Next, we explored the mechanism by which BZW1 regulated HIF1α or c-Myc expression. We found that HIF1A and MYC mRNA levels were not changed upon BZW1 overexpression or knockdown, suggesting the posttranscriptional regulation by BZW1 (Figure 4D). Meanwhile, BZW1 did not alter the degradation of HIF1α and c-Myc protein (Figure 4E and Supplementary Figure 7C), indicating that BZW1 might affect HIF1α and c-Myc translation. To test our hypothesis, the polysomal mRNA levels of HIF1A and MYC were examined. Knockdown of BZW1 remarkably decreased the polysomal mRNA levels of HIF1A and MYC while increasing the levels of overall polysome fractions, and vice versa (Figure 4FG).
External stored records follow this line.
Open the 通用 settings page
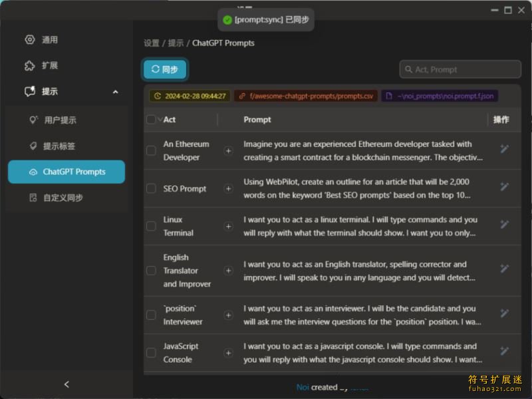This screenshot has width=532, height=399. [x=50, y=40]
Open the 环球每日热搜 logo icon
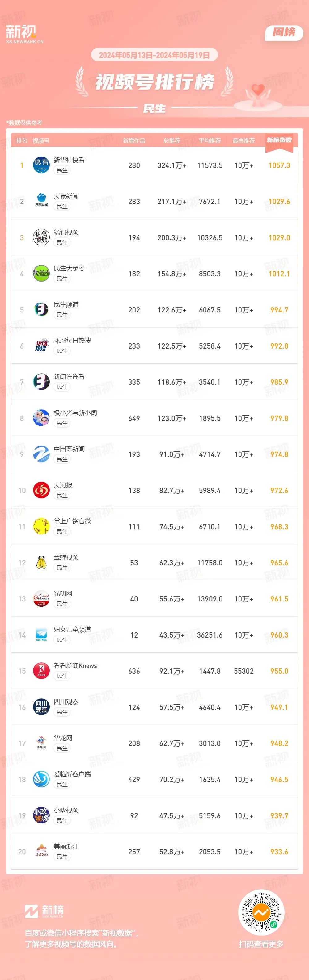309x980 pixels. [x=41, y=346]
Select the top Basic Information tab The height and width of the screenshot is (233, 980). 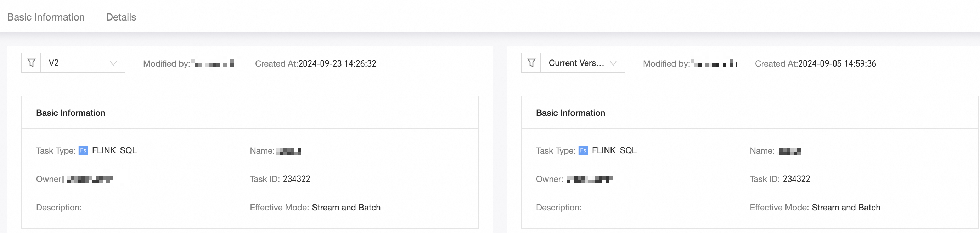(x=46, y=17)
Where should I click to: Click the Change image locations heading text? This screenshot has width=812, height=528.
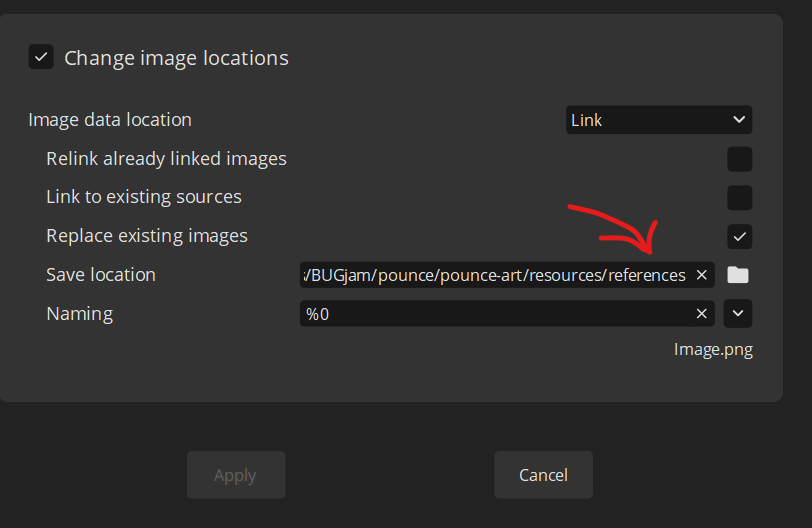tap(176, 58)
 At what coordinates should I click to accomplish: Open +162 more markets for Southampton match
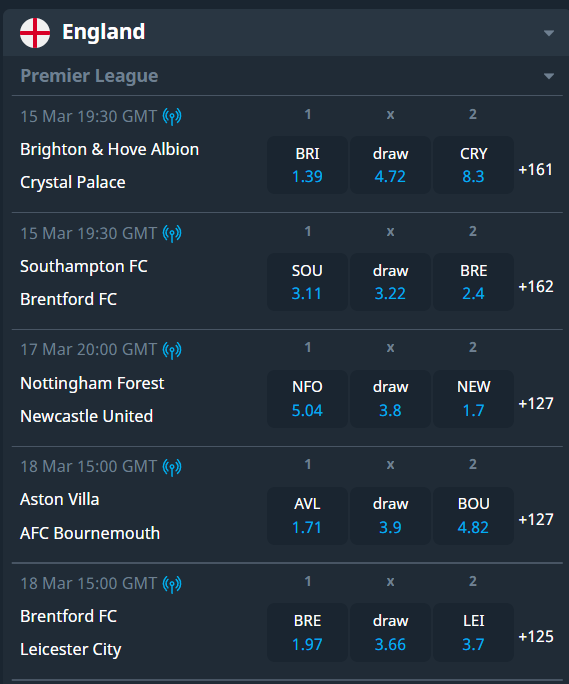pyautogui.click(x=535, y=287)
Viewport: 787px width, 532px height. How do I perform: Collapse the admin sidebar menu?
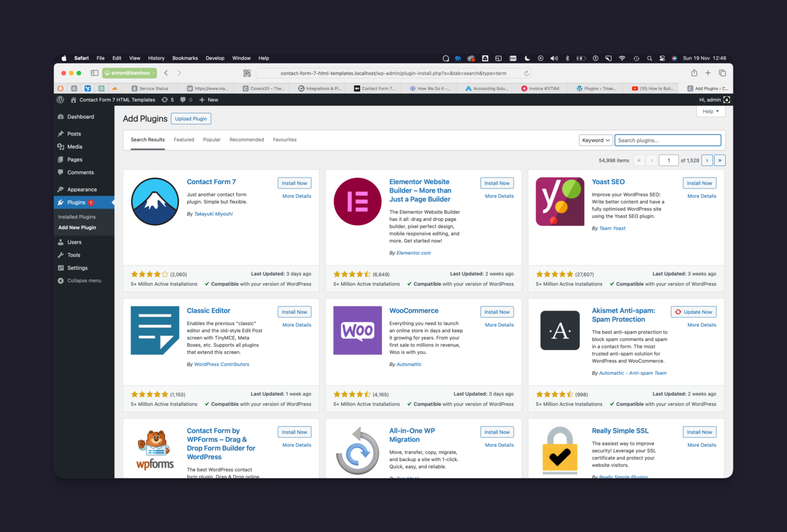(x=80, y=281)
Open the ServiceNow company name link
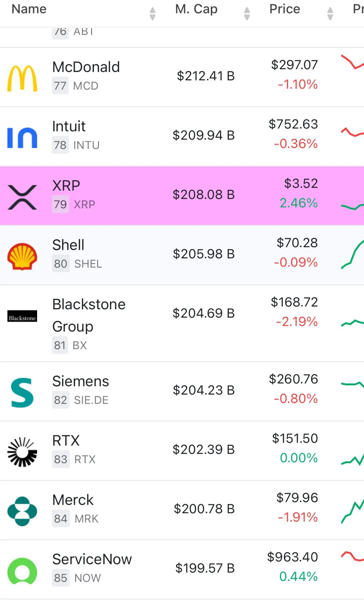 point(92,559)
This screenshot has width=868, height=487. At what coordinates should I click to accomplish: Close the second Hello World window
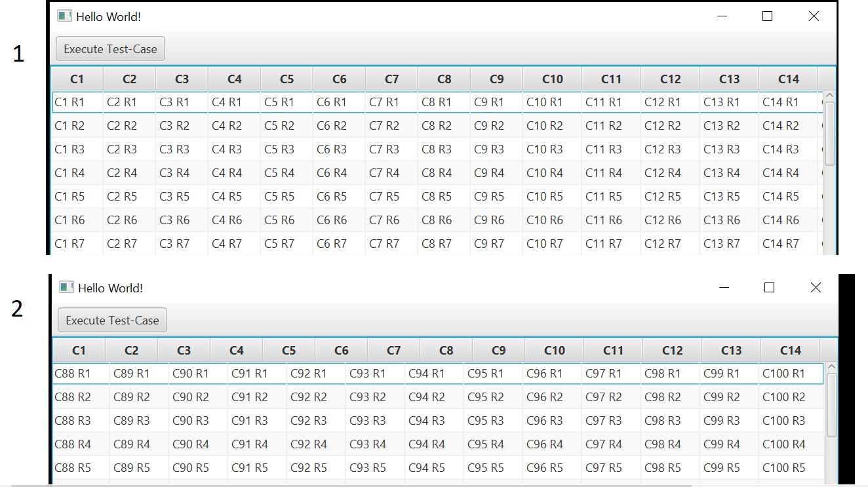point(816,288)
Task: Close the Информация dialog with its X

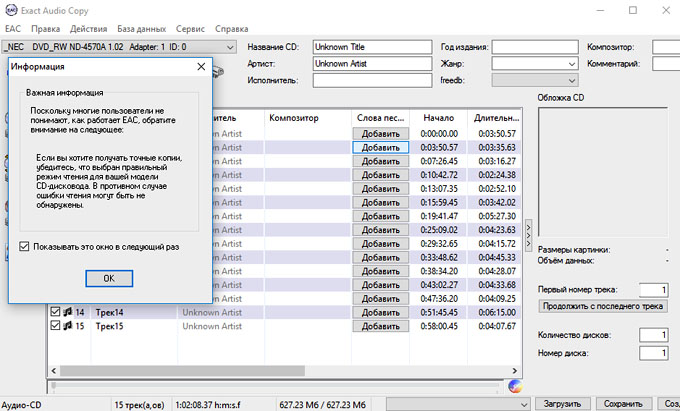Action: click(200, 66)
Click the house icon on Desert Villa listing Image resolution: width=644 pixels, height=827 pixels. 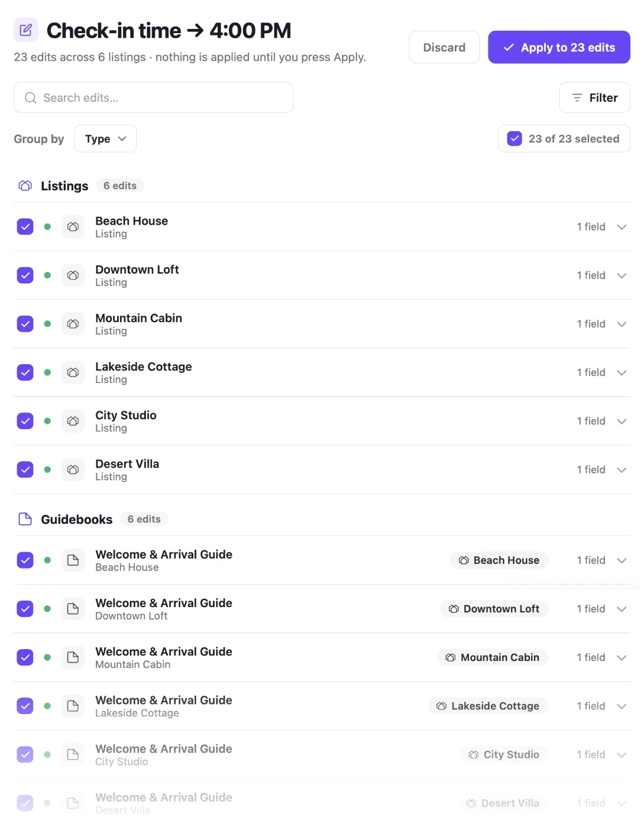click(73, 470)
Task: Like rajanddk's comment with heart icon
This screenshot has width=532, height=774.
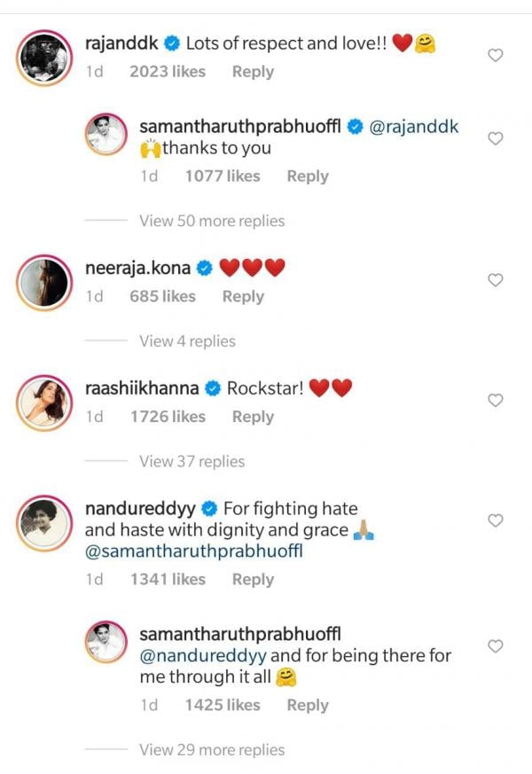Action: pos(497,55)
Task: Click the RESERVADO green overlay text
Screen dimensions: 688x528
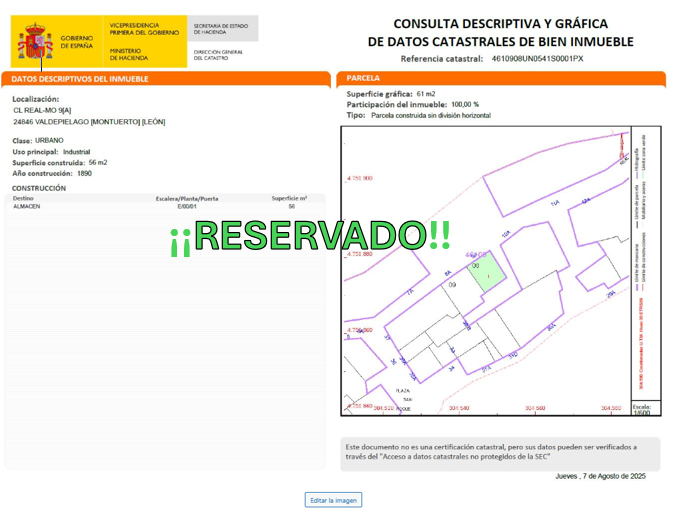Action: [x=310, y=236]
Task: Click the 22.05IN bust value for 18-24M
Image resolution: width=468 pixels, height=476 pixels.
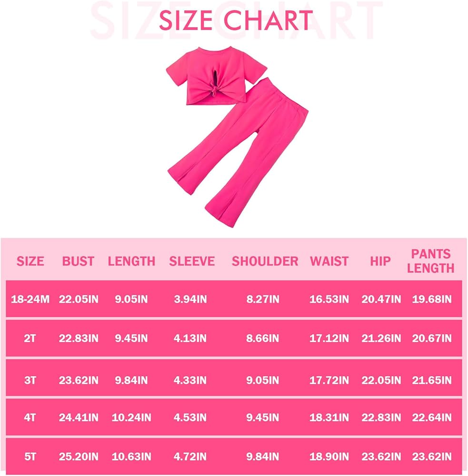Action: point(79,299)
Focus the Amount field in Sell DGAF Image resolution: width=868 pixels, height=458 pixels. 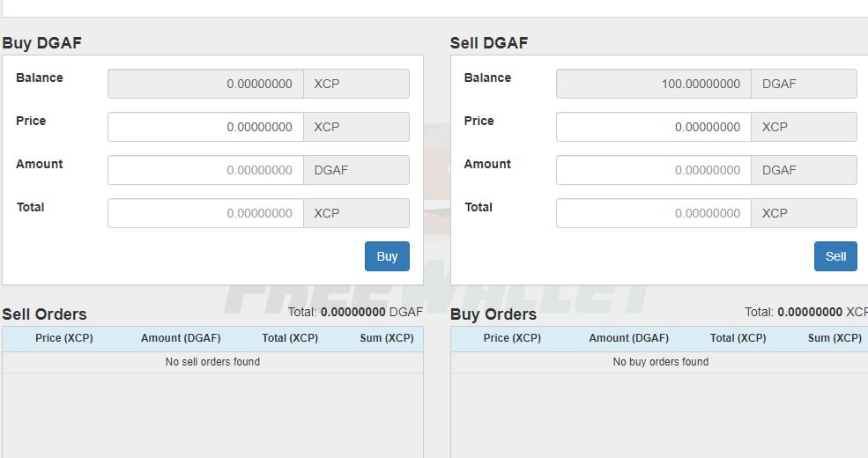pyautogui.click(x=654, y=170)
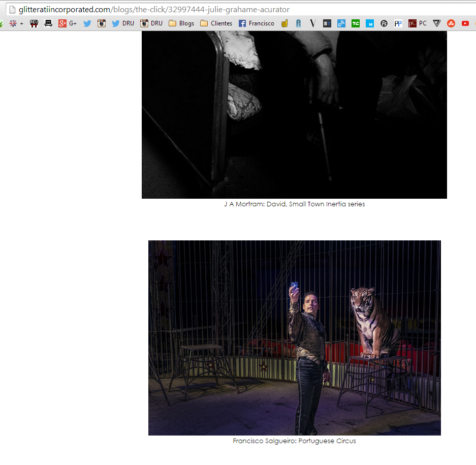Open the Facebook Francisco bookmark
476x465 pixels.
coord(256,23)
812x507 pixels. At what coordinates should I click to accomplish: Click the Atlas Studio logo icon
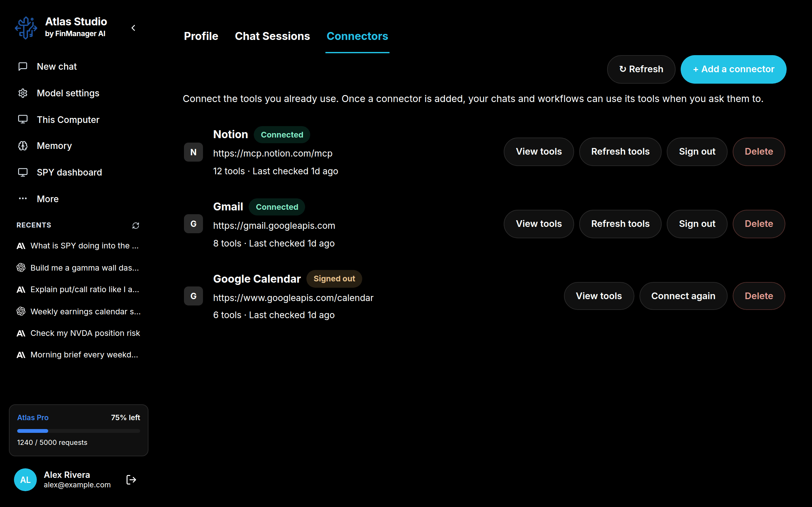[26, 28]
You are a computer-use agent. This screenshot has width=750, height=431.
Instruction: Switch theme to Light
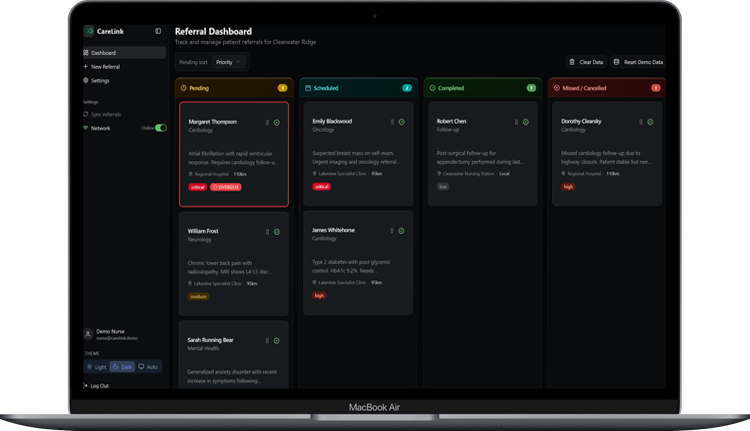point(96,367)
In addition, the O-propargyl-puromycin (OPP) protein synthesis assay showed that the newly translated proteins were increased upon BZW1 knockdown and decreased when BZW1 was overexpressed (Figure 4H). These data demonstrated that BZW1 promoted the selective translation of HIF1α and c-Myc, but reduced global protein synthesis.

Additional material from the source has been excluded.